TASK DETAILS: Find every line in the records below that contains the word "what" and copy each one out. Match case.

SOURCE DATA:
┌──
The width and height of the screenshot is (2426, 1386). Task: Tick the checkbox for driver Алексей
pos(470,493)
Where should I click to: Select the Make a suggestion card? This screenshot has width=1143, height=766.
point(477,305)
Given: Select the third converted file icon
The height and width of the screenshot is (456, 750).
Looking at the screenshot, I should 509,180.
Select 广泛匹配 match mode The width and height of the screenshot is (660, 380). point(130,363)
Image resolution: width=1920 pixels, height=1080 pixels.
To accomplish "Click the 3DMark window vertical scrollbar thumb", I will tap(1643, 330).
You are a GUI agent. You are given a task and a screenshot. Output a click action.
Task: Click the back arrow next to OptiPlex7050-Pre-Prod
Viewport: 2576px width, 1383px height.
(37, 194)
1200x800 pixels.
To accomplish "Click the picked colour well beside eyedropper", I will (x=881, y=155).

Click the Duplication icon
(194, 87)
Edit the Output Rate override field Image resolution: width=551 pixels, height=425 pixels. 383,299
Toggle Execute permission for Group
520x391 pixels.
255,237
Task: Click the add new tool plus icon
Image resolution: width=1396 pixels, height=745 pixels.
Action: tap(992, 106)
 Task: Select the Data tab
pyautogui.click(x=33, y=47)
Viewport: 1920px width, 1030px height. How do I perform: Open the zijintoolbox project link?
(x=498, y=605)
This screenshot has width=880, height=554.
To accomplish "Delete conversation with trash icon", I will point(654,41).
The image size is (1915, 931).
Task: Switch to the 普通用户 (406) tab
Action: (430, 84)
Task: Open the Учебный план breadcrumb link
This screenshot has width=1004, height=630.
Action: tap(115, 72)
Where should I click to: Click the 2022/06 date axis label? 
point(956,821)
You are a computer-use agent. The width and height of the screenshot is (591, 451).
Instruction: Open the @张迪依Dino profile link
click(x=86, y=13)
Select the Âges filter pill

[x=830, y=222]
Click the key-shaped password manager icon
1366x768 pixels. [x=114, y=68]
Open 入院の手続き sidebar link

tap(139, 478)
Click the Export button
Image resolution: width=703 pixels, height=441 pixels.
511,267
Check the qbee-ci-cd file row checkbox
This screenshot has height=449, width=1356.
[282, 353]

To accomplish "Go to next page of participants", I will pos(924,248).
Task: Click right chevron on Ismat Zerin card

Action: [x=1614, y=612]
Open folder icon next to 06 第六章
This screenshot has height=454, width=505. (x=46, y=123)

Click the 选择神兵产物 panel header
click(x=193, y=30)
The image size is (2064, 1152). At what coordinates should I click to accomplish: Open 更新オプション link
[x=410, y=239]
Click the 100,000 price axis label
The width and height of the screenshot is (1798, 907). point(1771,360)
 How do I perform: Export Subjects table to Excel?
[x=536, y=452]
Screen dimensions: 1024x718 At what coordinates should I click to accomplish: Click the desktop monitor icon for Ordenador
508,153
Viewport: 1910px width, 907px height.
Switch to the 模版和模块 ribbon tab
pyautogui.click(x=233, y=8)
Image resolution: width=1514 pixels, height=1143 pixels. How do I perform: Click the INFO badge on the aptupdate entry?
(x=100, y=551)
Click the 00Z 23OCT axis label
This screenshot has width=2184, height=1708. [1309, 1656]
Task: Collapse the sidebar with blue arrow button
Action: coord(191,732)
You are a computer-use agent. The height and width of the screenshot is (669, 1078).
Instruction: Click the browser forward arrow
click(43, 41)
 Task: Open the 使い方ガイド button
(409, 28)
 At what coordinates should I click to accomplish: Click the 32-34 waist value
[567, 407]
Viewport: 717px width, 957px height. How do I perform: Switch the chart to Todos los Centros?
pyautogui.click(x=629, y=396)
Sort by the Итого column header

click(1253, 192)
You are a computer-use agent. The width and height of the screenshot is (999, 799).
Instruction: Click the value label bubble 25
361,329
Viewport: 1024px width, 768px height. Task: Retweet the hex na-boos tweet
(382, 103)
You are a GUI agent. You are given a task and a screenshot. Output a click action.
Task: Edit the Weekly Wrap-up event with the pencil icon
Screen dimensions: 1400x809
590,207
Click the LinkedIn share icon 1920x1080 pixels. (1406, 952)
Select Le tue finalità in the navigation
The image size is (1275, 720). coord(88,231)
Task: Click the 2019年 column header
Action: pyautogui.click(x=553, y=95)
└──
THE COMPLETED TASK:
The image size is (2064, 1152). At what coordinates should I click to accomplish: Open 更新オプション link
Screen dimensions: 1024x718 At what coordinates should I click to accomplish: Click the desktop monitor icon for Ordenador
 At what coordinates should I click to accomplish: Click the 32-34 waist value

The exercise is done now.